La loi du 16 février 2017 modifiant la loi du 17 juin 2013 relative à la motivation, à l’information et aux voies de recours en matière de marchés publics et de certains marchés de travaux, de fournitures et de services (la loi dite « recours ») est publiée au Moniteur belge.

La loi du 16 janvier 2017 est principalement une loi de transposition des directives du 26 février 2014, en particulier la directive 2014/23 sur l’attribution des contrats de concession. Elle intègre ainsi la concession de services, qui jusqu’alors échappait à l’emprise du droit des marchés publics, dans les mécanismes de protection juridictionnelle issus des directives recours 89/665 et 92/13 et prescrits par la loi du 17 juin 2013.

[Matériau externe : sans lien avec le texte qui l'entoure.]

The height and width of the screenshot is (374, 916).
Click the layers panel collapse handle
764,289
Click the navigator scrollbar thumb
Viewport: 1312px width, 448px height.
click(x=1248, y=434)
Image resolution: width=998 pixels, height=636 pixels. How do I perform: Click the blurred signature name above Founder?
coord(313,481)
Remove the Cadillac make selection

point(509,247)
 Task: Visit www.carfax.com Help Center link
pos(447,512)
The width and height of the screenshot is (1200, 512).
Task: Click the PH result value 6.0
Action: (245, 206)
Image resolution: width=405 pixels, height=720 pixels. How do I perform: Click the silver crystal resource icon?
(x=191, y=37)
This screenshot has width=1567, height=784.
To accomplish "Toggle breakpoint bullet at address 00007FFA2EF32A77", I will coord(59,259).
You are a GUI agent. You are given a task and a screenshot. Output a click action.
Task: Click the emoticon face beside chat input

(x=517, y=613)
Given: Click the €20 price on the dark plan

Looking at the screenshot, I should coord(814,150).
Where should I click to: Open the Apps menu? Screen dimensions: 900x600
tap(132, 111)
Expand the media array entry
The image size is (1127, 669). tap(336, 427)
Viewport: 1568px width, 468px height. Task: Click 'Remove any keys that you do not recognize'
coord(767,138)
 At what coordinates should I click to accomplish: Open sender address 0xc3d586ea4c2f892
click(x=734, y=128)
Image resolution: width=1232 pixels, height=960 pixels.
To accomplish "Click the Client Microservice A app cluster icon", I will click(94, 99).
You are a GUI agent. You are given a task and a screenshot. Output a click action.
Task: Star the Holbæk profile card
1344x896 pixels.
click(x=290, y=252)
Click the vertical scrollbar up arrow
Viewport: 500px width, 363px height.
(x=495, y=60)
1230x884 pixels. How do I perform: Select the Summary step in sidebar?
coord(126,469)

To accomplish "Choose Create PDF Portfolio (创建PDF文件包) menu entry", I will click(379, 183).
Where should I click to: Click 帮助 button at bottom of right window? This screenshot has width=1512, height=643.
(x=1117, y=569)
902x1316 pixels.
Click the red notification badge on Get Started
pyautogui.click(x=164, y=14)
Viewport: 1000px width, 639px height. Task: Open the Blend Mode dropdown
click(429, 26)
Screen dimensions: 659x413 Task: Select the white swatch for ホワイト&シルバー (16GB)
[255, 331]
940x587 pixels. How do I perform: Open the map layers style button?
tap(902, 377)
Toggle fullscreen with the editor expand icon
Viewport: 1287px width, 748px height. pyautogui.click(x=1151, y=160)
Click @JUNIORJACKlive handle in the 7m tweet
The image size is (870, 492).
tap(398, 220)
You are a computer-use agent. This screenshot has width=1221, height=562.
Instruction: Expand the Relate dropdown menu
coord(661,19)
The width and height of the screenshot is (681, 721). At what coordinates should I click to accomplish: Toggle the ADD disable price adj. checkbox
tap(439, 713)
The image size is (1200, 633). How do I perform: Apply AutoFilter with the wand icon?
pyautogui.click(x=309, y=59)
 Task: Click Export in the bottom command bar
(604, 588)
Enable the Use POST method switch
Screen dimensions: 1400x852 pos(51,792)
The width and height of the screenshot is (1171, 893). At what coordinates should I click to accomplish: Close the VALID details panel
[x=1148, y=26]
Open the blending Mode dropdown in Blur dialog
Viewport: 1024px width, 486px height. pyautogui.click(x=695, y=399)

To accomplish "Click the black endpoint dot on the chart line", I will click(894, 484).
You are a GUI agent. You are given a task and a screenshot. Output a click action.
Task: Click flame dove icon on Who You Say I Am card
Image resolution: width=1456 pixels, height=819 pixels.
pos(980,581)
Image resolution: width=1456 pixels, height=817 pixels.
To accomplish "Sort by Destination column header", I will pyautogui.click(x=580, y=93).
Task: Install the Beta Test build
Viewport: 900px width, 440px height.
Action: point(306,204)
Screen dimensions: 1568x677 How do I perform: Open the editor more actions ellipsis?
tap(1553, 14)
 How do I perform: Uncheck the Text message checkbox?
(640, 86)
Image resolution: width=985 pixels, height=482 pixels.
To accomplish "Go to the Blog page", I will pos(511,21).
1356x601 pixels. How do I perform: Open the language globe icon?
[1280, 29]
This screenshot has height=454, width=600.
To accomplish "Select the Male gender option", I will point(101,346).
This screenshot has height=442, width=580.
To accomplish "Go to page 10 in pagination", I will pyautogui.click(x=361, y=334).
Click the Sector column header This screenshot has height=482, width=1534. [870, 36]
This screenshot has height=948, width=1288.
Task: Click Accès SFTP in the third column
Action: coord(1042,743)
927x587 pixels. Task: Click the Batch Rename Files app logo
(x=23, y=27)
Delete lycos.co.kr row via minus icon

Il est rappelé que la loi du 17 juin 2013 organise la protection juridictionnelle des entreprises qui se sont portées candidates à un marché public ou ont déposé une offre pour son offre par : (i) l’information qui doit leur être donnée par le pouvoir adjudicateur lorsqu’il notifie les décisions qu’il prend pour amener un marché public à son attribution et (ii) les procédures de recours qui peuvent être mises en œuvre contre ces décisions.

Ces mécanismes étaient déjà applicables aux concessions de travaux ; désormais, ils le seront également aux décisions que les pouvoirs adjudicateurs prennent pour l’attribution des concessions de service, en particulier :

  • Pour les contrats de concession atteignant le seuil d’application du droit européen (5.186.000 €), le standstill : il s’agit de la période d’attente de quinze jours entre la notification de la décision d’attribution et la signature du contrat, qui empêche la conclusion du contrat. Cette période d’attente permet d’éviter l’écueil à l’effet utile du recours entraînant son irrecevabilité et son rejet (ce fut la cause principale de l’échec du recours que le Botanique avait exercé contre la décision de la ville de Bruxelles de confier à Brussels Expo l’exploitation du Cirque royal, C.E., 25 novembre 2016, n° 236.553) ;
  • Pour les contrats de concession atteignant le seuil d’application du droit européen, l’action en déclaration d’absence d’effets, qui anéantit le contrat conclu sans respecter : (i) la publicité européenne préalable, ou (ii) le standstill lorsque cette violation a empêché l’exerce utile des recours et que, en outre, l’attribution du contrat est entachée d’une violation du droit des marchés publics ayant compromis les chances du soumissionnaire agissant de l’obtenir ;
  • Pour tous les contrats de concession, la condition de l’urgence qui, au contraire des recours de droit commun, est présumée et n’est donc pas exigée pour exercer le recours en suspension.

La loi du 26 janvier 2017 corrige également certains défauts de la loi du 17 juin 2013 en intégrant en particulier les solutions dégagées par la jurisprudence du Conseil d’Etat.

L’entrée en vigueur de la loi du 26 janvier 2017 est annoncée pour le 1er juillet 2017, avec les lois du 17 juin 2016 relatives aux marchés publics et aux contrats de concessions, qui transposent la directive 2014/24 sur la passation des marchés publics dans les secteurs classiques et la directive 2014/25 sur la passation des marchés publics dans les secteurs spéciaux.